Given task 1
Reproduce the records from their start through the line containing "I will 403,293.", inclusive, keeping every line unchanged.

Source passage
Yes, we do and will have wonderful neighbors at the Land, but not next-door neighbors.  It’s 1600 feet down our narrow gravel driveway, then another 900 feet south on Calico Hill Rd to the cat-slung porch of Lonny and Sandy Dietz.  Even further to Kim’s.  Unless I walk the buzzing prairie to the pasture gate, cut steeply down through juniper and oak, round the cattail pond, over the mowed dike and climb her wooded horse trail.  Then it might be a little closer.
Poor Dave.  I could only hope that all these heart-tugging memories flashed speedily before me like a Lt. Commander Data file search.  I finally answered him.
“I’ll miss my neighbors,” I said with a pained smile.
“I can imagine,” he said.  So can I.
Hey!  Look!  There out the sunroom windows.  It’s Millie minding her grandson as he plays with his John Deere truck in our lawn beneath our Edina Realty Sold sign.    Gotta go!
Rah-dur!

P.S.  Micaela came!!!!

Tuesday, July 5, 2011

Welcome

“So,” Lynn innocently asked me.  “What are you most afraid of?”

Material for the task
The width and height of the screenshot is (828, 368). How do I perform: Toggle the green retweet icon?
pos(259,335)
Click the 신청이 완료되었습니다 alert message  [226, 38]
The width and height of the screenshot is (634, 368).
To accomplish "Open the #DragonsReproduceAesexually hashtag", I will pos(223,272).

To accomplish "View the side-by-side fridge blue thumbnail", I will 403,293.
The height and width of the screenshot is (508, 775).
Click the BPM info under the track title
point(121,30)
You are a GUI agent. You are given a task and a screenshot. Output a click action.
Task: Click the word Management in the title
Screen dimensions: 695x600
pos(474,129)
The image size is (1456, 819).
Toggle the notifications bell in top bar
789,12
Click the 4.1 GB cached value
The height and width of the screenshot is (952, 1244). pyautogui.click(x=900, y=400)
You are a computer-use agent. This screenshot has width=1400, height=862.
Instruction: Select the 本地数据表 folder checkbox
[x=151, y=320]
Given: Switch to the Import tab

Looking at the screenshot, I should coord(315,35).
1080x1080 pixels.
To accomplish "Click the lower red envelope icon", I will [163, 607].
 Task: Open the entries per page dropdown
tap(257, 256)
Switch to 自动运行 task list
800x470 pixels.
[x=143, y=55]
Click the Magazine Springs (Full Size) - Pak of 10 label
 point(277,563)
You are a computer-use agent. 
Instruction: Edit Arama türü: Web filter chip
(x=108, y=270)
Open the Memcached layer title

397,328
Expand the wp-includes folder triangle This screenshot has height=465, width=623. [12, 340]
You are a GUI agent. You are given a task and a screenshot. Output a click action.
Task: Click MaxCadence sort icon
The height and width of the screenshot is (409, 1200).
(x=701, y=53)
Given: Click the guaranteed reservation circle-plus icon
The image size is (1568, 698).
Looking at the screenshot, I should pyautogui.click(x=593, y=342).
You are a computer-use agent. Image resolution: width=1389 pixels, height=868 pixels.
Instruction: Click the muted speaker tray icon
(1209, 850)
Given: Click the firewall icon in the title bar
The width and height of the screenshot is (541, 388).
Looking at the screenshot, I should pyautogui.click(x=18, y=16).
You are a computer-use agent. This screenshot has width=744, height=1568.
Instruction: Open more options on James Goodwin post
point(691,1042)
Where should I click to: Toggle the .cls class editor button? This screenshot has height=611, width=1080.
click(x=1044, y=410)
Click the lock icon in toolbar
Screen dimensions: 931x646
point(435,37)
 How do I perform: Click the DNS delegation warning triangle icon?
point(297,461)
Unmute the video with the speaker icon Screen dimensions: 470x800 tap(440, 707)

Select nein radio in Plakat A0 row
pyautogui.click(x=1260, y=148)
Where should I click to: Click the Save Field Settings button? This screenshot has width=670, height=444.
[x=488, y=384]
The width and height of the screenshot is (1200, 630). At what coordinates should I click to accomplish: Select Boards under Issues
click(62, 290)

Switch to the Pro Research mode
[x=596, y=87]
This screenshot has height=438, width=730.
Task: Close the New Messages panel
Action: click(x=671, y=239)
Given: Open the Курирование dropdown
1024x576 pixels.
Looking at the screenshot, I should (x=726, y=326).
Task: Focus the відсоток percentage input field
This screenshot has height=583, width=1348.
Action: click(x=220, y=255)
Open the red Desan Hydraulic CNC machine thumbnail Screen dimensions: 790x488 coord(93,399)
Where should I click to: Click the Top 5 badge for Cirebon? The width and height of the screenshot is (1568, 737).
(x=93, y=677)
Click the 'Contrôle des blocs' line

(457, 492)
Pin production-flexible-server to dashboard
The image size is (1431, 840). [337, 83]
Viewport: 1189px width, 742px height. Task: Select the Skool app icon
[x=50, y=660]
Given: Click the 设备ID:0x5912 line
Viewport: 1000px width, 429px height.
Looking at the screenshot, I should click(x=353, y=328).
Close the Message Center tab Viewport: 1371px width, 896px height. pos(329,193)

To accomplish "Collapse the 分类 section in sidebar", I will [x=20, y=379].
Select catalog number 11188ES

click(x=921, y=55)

Given task 2
From the neighbors passage, list each feature along the walking route to Kim's place, in order.

Task response 1
The width and height of the screenshot is (828, 368). How do I perform: Toggle the green retweet icon?
pos(259,335)
Click the 신청이 완료되었습니다 alert message  [226, 38]
The width and height of the screenshot is (634, 368).
To accomplish "Open the #DragonsReproduceAesexually hashtag", I will pos(223,272).

To accomplish "View the side-by-side fridge blue thumbnail", I will 403,293.

Task response 2
- the buzzing prairie
- the pasture gate
- juniper and oak
- the cattail pond
- the mowed dike
- her wooded horse trail